- **PROBLEM DESCRIPTION**:
Once the line containing "Roof Racks & Ladders (258, 292)" has been written out, stop; until then, restate each line of the entries below word for word from the first.

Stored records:
++++++++++++++++++++
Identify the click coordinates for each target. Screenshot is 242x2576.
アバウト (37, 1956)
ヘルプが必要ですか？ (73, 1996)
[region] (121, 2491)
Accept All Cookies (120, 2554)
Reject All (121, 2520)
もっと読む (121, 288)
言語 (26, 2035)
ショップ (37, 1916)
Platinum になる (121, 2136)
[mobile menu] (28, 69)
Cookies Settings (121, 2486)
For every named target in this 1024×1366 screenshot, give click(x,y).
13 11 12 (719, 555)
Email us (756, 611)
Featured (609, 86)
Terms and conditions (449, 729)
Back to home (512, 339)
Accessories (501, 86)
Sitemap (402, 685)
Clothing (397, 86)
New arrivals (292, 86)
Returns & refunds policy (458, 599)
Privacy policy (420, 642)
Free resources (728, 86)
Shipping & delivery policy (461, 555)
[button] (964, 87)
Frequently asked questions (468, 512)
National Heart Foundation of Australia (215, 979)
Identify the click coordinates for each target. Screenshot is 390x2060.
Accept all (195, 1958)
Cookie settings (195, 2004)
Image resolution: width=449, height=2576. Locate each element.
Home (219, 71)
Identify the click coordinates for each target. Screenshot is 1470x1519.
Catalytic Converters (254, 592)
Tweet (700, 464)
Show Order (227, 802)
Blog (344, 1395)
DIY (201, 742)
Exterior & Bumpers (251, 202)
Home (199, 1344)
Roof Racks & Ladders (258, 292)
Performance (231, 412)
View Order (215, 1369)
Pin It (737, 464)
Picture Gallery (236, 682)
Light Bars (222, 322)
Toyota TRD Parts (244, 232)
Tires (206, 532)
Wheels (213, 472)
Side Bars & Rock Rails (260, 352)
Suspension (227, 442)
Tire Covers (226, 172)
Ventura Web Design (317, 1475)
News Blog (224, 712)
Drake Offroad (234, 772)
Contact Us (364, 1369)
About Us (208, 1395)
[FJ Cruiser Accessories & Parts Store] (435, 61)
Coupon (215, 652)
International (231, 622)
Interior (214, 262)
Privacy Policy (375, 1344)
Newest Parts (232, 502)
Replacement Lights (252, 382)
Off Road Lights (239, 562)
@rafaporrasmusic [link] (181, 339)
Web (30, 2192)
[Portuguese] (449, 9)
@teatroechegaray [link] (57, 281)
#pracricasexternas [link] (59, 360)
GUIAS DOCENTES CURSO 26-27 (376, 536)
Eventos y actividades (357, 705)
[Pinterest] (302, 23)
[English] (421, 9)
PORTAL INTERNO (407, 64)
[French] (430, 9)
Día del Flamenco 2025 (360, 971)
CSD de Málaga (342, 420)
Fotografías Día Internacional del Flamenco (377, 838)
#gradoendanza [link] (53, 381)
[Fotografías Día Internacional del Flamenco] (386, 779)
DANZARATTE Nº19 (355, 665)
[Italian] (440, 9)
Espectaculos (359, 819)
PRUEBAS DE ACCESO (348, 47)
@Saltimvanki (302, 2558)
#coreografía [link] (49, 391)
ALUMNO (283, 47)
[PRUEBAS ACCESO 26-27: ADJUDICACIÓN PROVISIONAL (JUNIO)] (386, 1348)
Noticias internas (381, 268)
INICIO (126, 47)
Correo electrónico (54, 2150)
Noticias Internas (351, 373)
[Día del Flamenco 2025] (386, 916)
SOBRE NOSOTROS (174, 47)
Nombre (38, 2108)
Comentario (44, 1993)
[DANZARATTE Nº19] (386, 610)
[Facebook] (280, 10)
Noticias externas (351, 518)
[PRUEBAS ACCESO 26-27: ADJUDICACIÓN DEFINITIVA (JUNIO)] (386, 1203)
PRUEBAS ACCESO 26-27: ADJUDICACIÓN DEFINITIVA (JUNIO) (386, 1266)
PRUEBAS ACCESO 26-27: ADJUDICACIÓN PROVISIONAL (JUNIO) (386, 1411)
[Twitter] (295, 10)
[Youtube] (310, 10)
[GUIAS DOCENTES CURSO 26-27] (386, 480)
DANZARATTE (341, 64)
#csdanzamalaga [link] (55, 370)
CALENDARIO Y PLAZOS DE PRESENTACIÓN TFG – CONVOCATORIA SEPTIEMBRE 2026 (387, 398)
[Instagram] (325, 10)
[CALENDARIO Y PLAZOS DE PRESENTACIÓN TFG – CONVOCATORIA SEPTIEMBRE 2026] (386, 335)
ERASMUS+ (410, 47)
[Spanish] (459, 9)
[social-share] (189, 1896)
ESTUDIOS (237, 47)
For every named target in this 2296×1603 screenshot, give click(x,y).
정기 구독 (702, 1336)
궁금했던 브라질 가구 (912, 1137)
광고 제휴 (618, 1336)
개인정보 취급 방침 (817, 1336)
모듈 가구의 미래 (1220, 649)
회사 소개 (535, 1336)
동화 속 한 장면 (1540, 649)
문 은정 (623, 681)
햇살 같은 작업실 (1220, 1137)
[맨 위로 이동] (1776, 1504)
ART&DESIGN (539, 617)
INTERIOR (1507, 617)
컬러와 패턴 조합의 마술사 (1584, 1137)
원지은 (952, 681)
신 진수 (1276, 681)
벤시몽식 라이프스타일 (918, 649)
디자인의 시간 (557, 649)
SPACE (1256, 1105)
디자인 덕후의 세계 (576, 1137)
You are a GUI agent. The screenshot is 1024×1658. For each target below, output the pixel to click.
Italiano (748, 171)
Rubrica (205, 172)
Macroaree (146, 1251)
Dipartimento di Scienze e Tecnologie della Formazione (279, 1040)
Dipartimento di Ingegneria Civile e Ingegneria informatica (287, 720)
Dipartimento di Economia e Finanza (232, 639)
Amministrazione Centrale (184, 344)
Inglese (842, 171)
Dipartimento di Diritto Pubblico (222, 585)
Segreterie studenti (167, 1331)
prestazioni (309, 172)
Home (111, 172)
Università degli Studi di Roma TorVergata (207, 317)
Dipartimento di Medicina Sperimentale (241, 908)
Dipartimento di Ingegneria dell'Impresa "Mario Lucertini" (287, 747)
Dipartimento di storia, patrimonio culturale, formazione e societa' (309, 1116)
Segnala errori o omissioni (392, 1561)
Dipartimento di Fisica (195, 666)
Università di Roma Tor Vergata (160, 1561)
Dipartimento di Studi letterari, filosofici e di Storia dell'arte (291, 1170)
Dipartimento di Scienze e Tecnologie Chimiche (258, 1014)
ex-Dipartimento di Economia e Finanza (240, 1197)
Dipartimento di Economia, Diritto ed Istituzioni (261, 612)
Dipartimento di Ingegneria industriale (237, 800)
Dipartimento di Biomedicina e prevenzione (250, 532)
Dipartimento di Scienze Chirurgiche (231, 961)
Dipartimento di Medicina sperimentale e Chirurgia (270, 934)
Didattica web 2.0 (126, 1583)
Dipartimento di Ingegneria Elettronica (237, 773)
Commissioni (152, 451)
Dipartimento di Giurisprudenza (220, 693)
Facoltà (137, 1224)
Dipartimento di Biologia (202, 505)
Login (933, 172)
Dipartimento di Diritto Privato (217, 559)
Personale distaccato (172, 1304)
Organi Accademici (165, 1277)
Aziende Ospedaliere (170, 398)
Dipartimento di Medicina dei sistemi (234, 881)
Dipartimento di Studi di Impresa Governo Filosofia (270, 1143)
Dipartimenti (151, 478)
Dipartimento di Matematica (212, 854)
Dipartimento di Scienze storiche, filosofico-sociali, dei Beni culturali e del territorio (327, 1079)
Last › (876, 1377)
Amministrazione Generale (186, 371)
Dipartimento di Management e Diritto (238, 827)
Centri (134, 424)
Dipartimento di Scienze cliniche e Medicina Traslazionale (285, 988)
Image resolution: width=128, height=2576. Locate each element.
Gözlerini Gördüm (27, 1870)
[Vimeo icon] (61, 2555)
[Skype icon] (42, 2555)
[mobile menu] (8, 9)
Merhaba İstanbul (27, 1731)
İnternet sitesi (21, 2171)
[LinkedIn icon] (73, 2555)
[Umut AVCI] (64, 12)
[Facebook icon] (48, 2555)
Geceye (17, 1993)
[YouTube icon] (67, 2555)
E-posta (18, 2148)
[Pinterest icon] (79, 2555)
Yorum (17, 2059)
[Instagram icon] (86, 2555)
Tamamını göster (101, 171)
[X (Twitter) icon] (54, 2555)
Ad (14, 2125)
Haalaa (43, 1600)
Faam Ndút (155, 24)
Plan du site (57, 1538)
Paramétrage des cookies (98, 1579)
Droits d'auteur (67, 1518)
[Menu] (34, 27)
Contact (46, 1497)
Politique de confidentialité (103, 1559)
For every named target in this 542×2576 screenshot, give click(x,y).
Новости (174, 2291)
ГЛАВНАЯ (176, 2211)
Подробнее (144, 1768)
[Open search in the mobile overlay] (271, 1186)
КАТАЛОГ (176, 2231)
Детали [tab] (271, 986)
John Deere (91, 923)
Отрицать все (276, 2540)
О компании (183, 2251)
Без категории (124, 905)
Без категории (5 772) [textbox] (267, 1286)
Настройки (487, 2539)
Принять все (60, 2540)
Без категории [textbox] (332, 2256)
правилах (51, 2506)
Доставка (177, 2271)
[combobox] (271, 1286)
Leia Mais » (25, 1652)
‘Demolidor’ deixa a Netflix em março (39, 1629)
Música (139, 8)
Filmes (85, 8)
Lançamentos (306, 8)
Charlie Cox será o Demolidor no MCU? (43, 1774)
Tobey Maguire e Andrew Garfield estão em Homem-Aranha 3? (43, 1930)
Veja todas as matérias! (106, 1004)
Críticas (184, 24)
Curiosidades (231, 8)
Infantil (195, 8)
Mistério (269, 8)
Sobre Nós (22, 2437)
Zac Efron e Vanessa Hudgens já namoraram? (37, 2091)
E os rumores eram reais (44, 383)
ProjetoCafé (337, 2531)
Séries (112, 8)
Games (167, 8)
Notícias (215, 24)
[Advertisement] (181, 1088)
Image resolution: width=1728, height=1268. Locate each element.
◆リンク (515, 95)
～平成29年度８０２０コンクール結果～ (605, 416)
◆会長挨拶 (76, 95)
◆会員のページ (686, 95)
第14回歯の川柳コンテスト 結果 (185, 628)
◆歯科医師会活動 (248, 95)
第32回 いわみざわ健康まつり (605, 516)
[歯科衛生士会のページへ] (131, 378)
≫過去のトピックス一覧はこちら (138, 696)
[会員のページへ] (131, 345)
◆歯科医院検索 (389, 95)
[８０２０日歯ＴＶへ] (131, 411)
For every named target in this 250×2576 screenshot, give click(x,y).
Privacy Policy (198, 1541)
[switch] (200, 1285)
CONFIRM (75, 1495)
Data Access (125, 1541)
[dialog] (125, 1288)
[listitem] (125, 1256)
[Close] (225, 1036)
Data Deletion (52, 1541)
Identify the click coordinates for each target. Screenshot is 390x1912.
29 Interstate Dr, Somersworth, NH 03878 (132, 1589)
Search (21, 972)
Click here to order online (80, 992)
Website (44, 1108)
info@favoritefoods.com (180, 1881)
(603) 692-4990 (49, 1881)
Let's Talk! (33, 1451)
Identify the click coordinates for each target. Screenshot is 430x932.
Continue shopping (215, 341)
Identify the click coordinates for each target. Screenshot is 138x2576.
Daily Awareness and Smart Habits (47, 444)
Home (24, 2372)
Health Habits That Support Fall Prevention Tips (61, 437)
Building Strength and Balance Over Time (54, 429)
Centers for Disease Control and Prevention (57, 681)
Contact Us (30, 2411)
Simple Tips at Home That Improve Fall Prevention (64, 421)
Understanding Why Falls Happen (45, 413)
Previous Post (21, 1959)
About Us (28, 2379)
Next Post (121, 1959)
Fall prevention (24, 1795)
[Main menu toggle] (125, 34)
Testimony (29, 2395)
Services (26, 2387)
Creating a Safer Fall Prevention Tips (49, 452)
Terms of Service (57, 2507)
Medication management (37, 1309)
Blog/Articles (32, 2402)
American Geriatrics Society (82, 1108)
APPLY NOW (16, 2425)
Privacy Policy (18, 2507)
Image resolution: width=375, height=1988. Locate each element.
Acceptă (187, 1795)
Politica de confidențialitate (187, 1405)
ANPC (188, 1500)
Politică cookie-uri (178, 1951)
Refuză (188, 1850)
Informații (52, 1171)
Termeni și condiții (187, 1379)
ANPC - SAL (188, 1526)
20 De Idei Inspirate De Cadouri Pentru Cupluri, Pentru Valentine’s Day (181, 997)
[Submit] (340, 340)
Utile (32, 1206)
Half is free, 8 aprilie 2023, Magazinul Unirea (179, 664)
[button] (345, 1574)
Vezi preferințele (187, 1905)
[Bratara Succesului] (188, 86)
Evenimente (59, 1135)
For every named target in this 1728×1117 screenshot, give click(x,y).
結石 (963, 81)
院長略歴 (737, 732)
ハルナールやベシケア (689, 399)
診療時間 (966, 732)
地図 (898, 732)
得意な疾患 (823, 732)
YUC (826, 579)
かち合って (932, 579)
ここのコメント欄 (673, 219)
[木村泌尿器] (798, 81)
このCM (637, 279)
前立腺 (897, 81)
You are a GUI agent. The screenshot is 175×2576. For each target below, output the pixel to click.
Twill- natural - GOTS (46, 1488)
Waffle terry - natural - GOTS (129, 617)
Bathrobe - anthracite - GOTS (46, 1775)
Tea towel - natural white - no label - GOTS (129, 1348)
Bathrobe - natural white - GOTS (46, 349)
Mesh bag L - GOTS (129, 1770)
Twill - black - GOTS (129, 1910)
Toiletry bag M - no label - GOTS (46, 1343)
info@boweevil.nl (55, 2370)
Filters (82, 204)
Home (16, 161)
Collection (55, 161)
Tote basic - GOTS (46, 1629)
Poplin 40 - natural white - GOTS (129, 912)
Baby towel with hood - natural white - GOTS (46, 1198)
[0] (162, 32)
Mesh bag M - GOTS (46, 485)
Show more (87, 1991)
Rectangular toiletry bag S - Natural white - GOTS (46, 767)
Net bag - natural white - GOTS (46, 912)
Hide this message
++++++++++++++++++++
- **EXERCISE RESPONSE**:
Identify the click coordinates for each target. Screenshot is 242x2576.
アバウト (37, 1956)
ヘルプが必要ですか？ (73, 1996)
[region] (121, 2491)
Accept All Cookies (120, 2554)
Reject All (121, 2520)
もっと読む (121, 288)
言語 (26, 2035)
ショップ (37, 1916)
Platinum になる (121, 2136)
[mobile menu] (28, 69)
Cookies Settings (121, 2486)
For every named target in this 1024×1366 screenshot, give click(x,y).
13 11 12 (719, 555)
Email us (756, 611)
Featured (609, 86)
Terms and conditions (449, 729)
Back to home (512, 339)
Accessories (501, 86)
Sitemap (402, 685)
Clothing (397, 86)
New arrivals (292, 86)
Returns & refunds policy (458, 599)
Privacy policy (420, 642)
Free resources (728, 86)
Shipping & delivery policy (461, 555)
[button] (964, 87)
Frequently asked questions (468, 512)
National Heart Foundation of Australia (215, 979)
Identify the click coordinates for each target. Screenshot is 390x2060.
Accept all (195, 1958)
Cookie settings (195, 2004)
Image resolution: width=449, height=2576. Locate each element.
Home (219, 71)
Identify the click coordinates for each target. Screenshot is 1470x1519.
Catalytic Converters (254, 592)
Tweet (700, 464)
Show Order (227, 802)
Blog (344, 1395)
DIY (201, 742)
Exterior & Bumpers (251, 202)
Home (199, 1344)
Roof Racks & Ladders (258, 292)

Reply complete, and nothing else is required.